• _Task requirements_:
1 - In the text on Sandman, how many years is Morpheus held prisoner after the occult ritual?
2 - From the text on Sandman, return the passage starting at "Even before the" and ending at "technology now dominate.", copied word for word.

• _Document text_:
^^^^
The plot of Sandman spirals outwards from a simple premise. It chronicles the story of Dream, a mythical personification of imaginative powers, also known as Morpheus. At the start of the series, Morpheus is captured by an occult ritual and held prisoner for 70 years, only to escape in the modern day to seek revenge and rebuild his kingdom, which has declined in his absence. As Gaiman glosses it, the essential narrative kernel at the heart of the saga is that "The Lord of Dreams learns that one must change or die, and makes his decision." (Endless Nights, 2004).
Drawing upon a medley of narrative modes and multiple literary traditions, the series helped set a new bar for sophistication in the graphic novel. To comics historian Les Daniels, the Sandman was "astonishing … mixture of fantasy, horror, and ironic humor such as comic books had never seen before." (DC Comics: Sixty Years…, 1995). As Murphy adds, part of its achievement was its ability to transcend its origins: “Even though the comic is clearly rooted in late 1980s subculture, with Dream and Death subscribing to a “goth” aesthetic, The Sandman explores much broader issues, such as the functions of dreams, myths and storytelling and what it means to be human.” (www.litencyc.com)
Gaiman had no idea about whether this breadth would work. As he later recalled: “All that I hoped for…was to become a mild critical success. Bear in mind that this was 1987, when a critical success and a commercial failure were synonymous. I had sort of planned this huge, arching epic, but what I also expected was that we would be cancelled right off.” (Austin Chronicle, 1999). In fact, his reach and range helped shape an irresistible popular triumph and make Sandman one of the major bestsellers in the history of comic fiction.
Moreover, it has enjoyed a remarkable critical reception among those not typically drawn to graphic novel art. Norman Mailer famously hailed the series as a "comic strip for intellectuals". Among scholars in general the series has proved fertile ground for analysis. Stephan Rausch has read the series in terms of the search for ‘modern myth’ and the comparative religion of Joseph Campbell. Annalisa Castaldo has explored the intertextual Shakespeare borrowings of the Sandman series, and taken up the problem of Gaiman’s “uneasy relationship with the material he has borrowed/obscured”. Those wanting an in-depth resource on the series are served well by Hy Bender's The Sandman Companion, which combines reading and interviews with Gaiman, with material from his artists and editors.
American Gods (2001)
Even before the Sandman series concluded, Gaiman had begun to diversify his output to more conventional literary form. In 1990, he published Good Omens, a comic novel collaboration with Terry Pratchett. However, it was American Gods (2001) that was to prove Gaiman’s largest and most ambitious novel. The book took the form of road-trip, with Old World mythological deities transplanted to the landscape of the United States, in which new Gods, more fitting to American obsessions with celebrity, fame, drugs and technology now dominate.
^^^^
• _Material_:
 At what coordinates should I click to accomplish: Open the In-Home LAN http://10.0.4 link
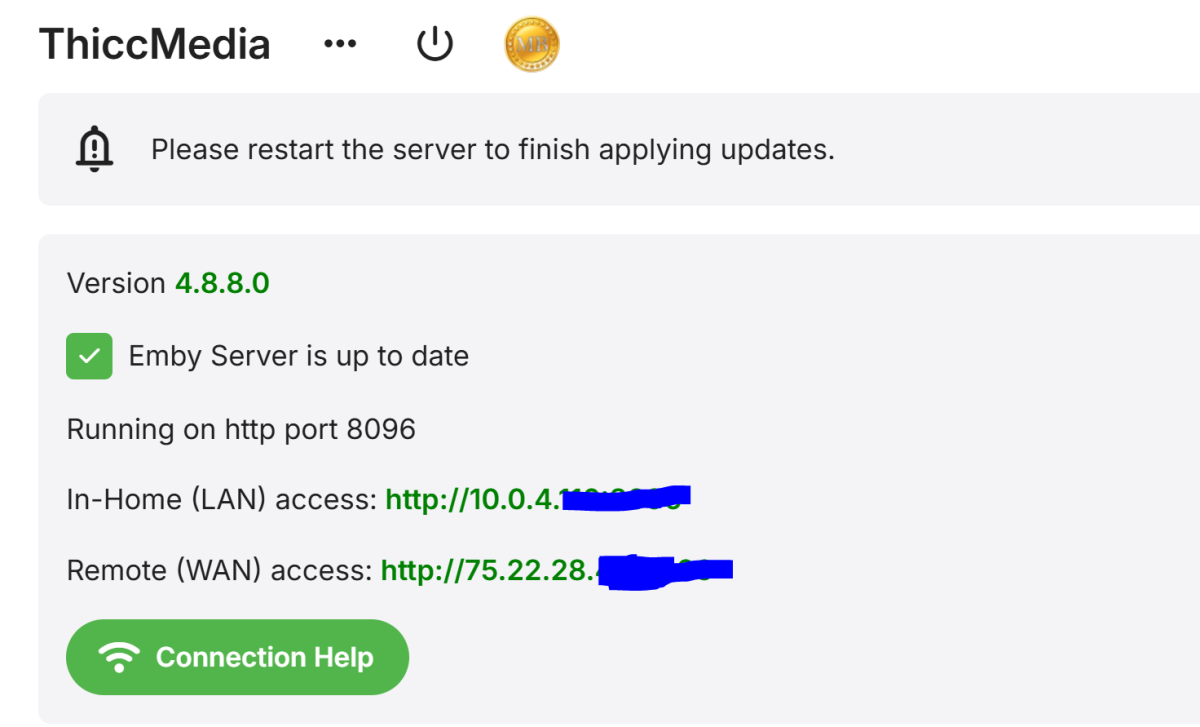470,499
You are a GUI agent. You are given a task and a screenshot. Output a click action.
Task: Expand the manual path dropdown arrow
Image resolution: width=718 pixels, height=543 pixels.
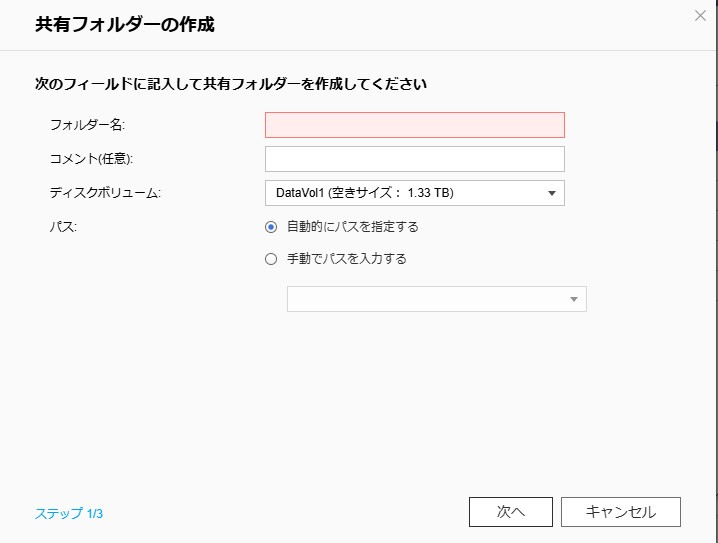click(574, 299)
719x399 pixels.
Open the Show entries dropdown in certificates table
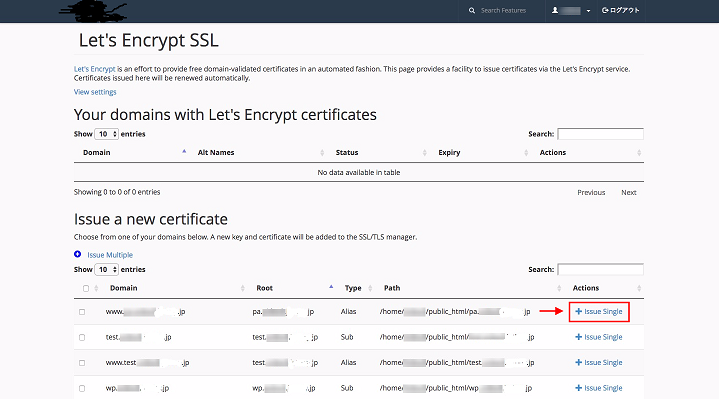(106, 134)
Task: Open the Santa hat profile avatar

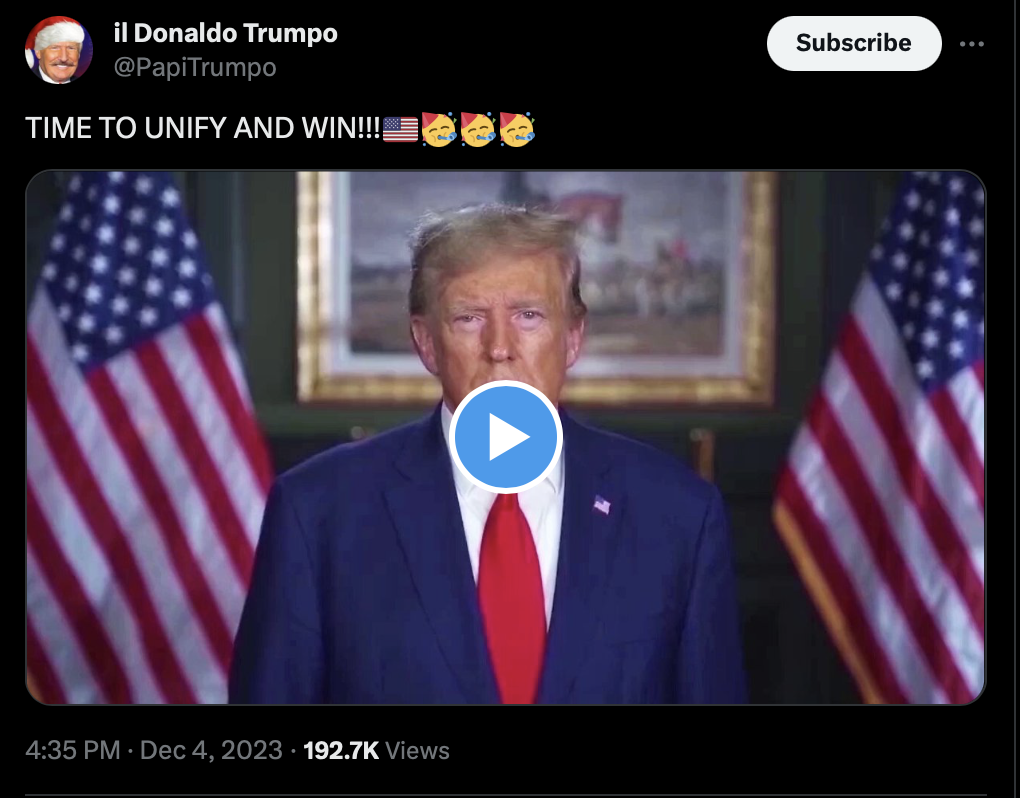Action: pos(59,50)
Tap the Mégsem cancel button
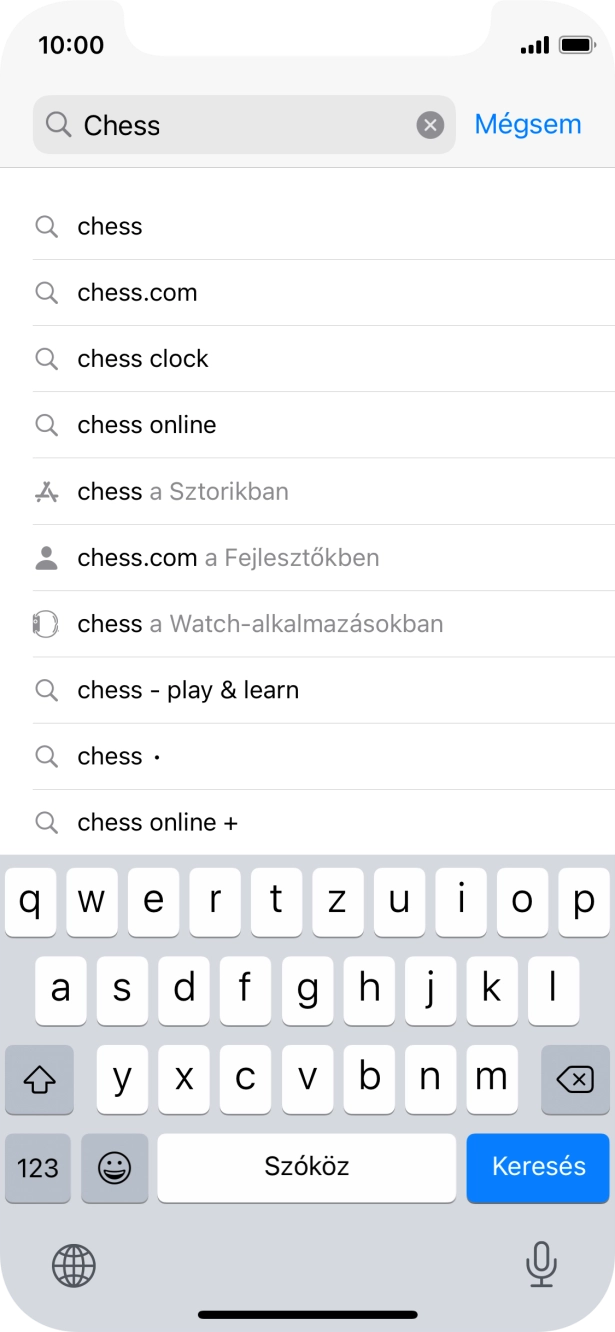The width and height of the screenshot is (615, 1332). pyautogui.click(x=527, y=124)
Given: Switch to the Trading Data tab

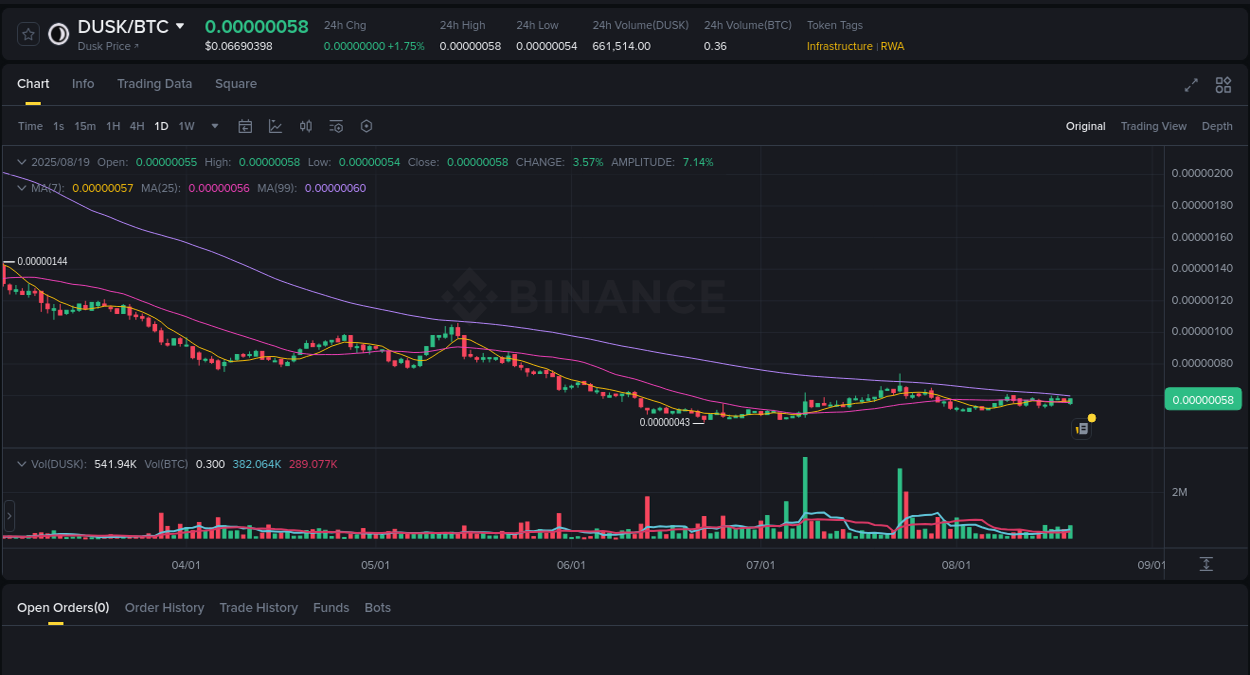Looking at the screenshot, I should pos(154,84).
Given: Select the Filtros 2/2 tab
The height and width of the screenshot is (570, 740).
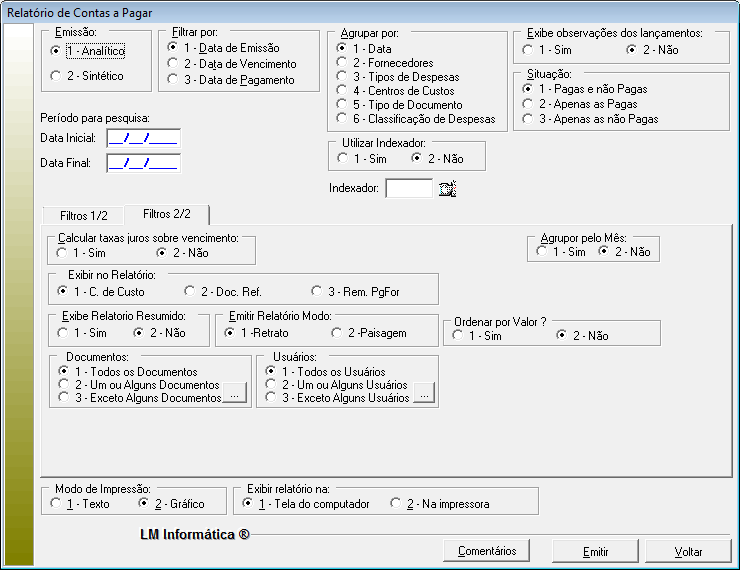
^^^^
• _Full solutions_:
1 - 70 years

2 -
Even before the Sandman series concluded, Gaiman had begun to diversify his output to more conventional literary form. In 1990, he published Good Omens, a comic novel collaboration with Terry Pratchett. However, it was American Gods (2001) that was to prove Gaiman’s largest and most ambitious novel. The book took the form of road-trip, with Old World mythological deities transplanted to the landscape of the United States, in which new Gods, more fitting to American obsessions with celebrity, fame, drugs and technology now dominate.